▶ [What to produce]: Write the next part of the list of considerations about taking out a loan to pay a lump sum into a pension, starting after its third point.

▶ [Document text]:
++++++++++++++++++++

Some considerations:

  1. Would you still be paying your regular monthly payment into the pension pot? If not, then you are not "boosting" your pension by making a one-off payment of £10,000 into it to replace 3 years of monthly £500 payments (which would have been worth £18,000). If you are still planning to make the monthly pension payments, can you afford both the loan and the pension pot repayments?

  2. There are limits on what percentage of your earnings you can put into pension in any one year. You would need to make sure you are not infringing those if you put a large lump sum in.

  3. The benefit of taking the loan and putting the lump sum into the pension, rather than just paying what you would have paid as loan repayments directly into the pension on a monthly basis, is that you're hoping the pension will outperform the loan interest. However, that is a fairly significant risk. Also, if you pay a lump sum into the pension you don't get the "smoothing" effect that you get with regular monthly payments.

++++++++++++++++++++

▶ [Material]:
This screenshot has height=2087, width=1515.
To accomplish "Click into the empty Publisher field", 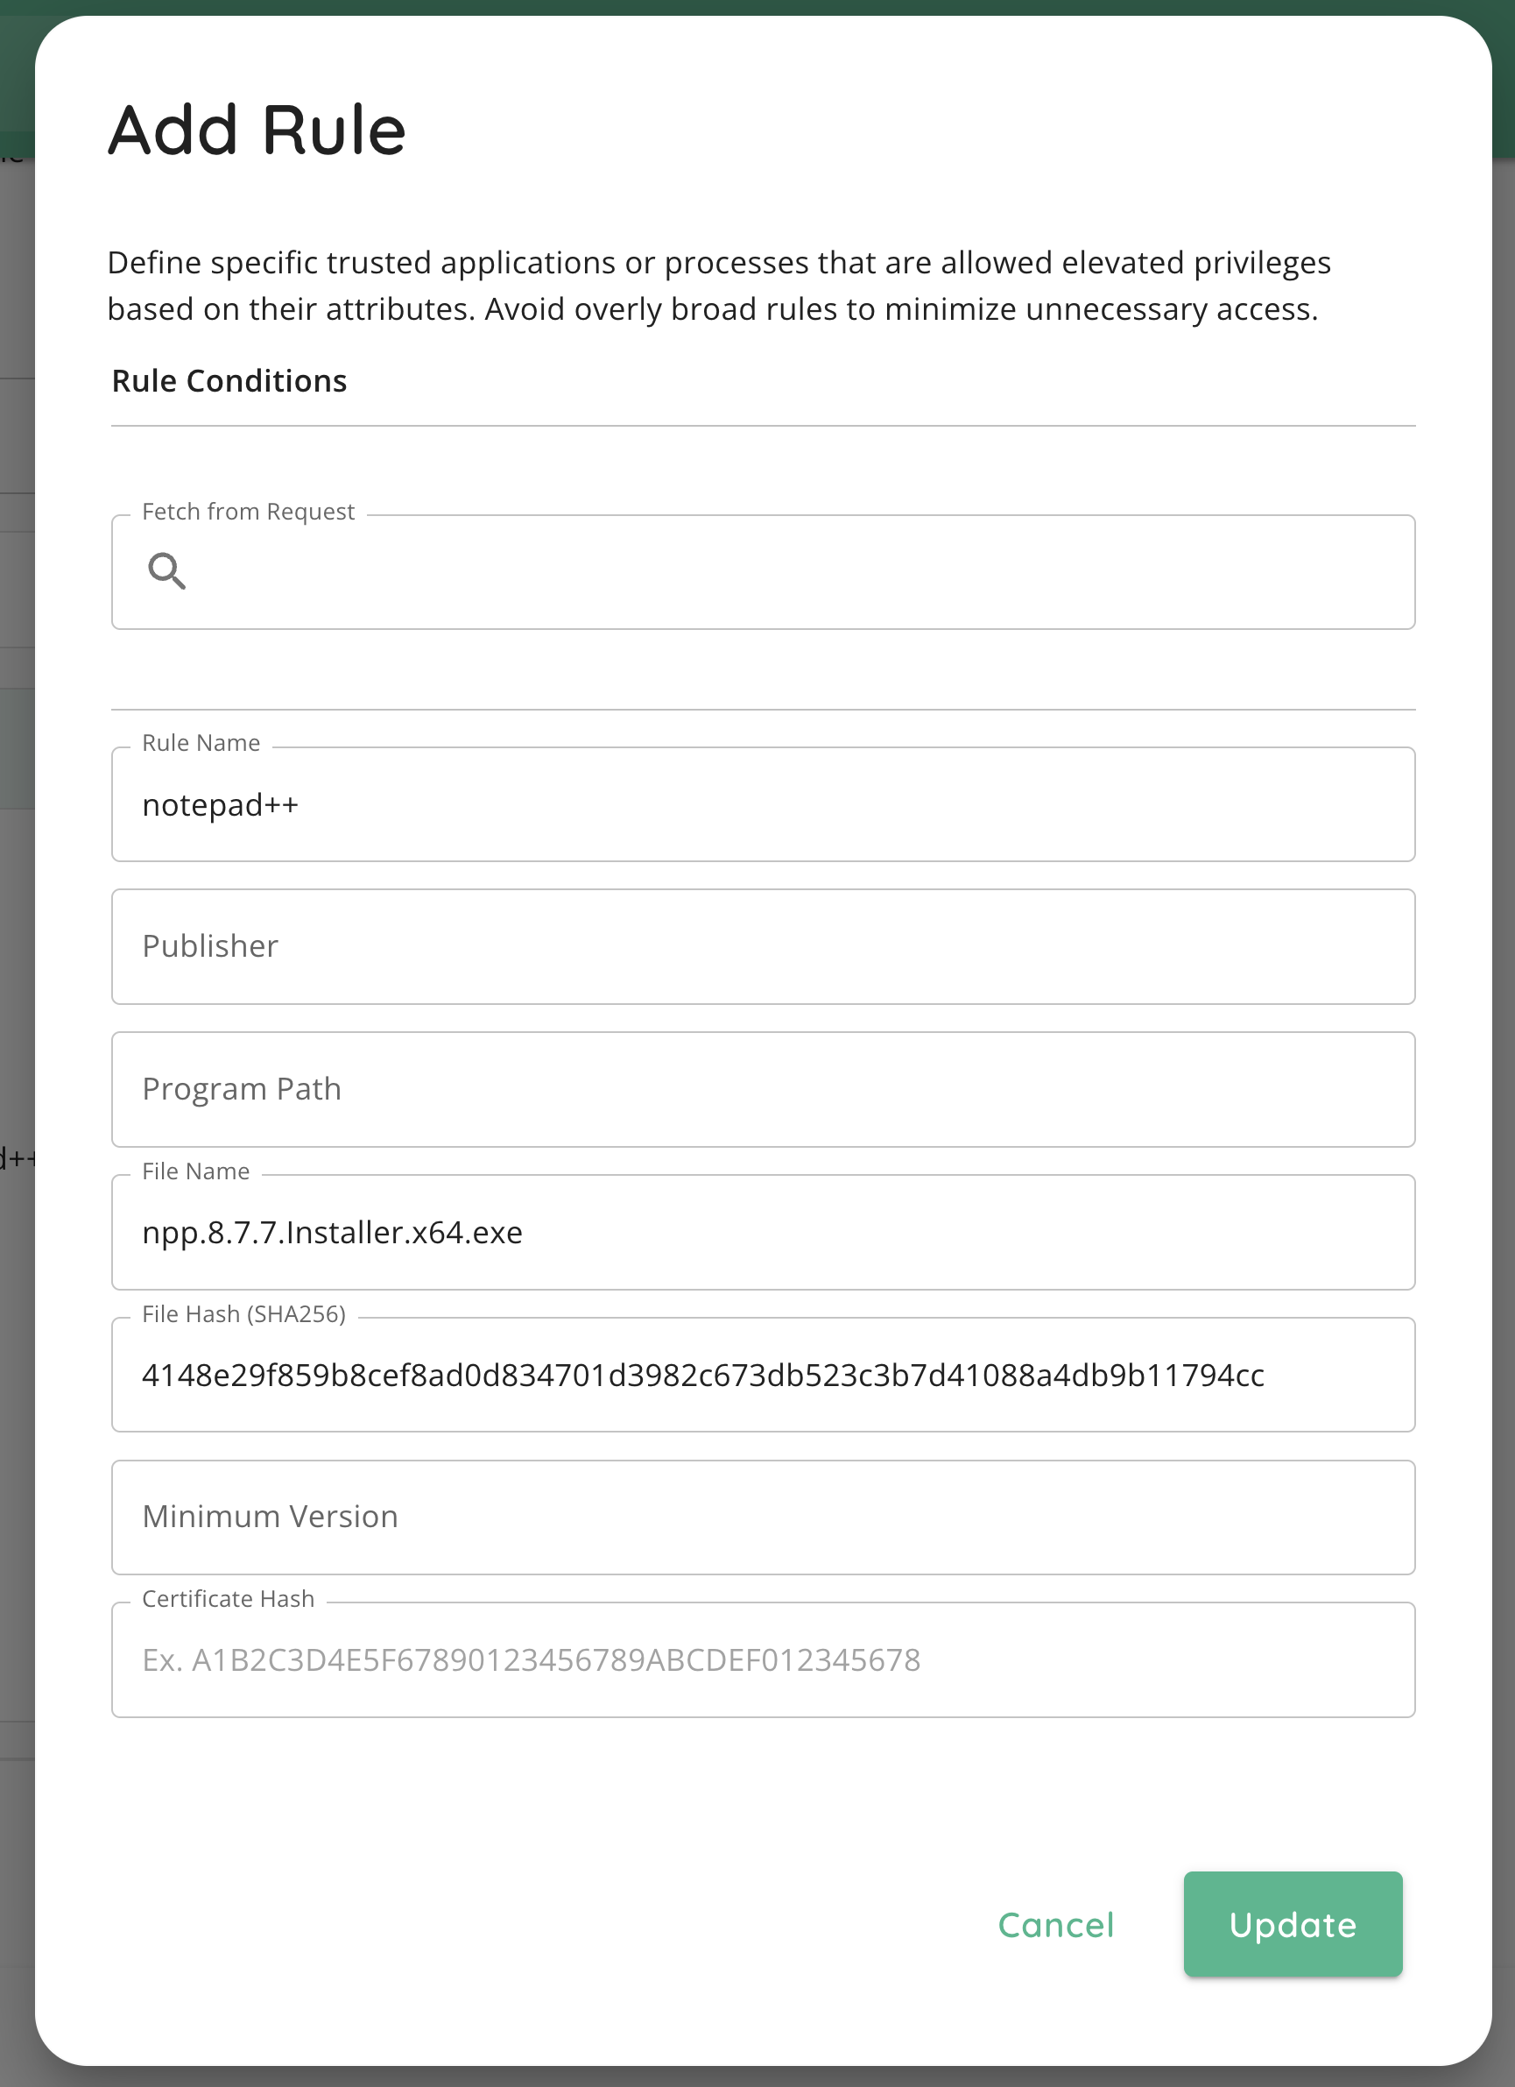I will coord(763,947).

++++++++++++++++++++

▶ [Task answer]:
  4. If you get made redundant or suffer some life changing accident or illness, you can stop making additional pension payments but if you took out a loan you are still liable to repay it (and you can't withdraw the money back out of your pension to do that).

Overall, I personally would not do this. If I was worried about my pension I would boost my regular payments into the pension instead. However, it doesn't seem like financial suicide either... just a risk that is not worth the small benefit it might bring.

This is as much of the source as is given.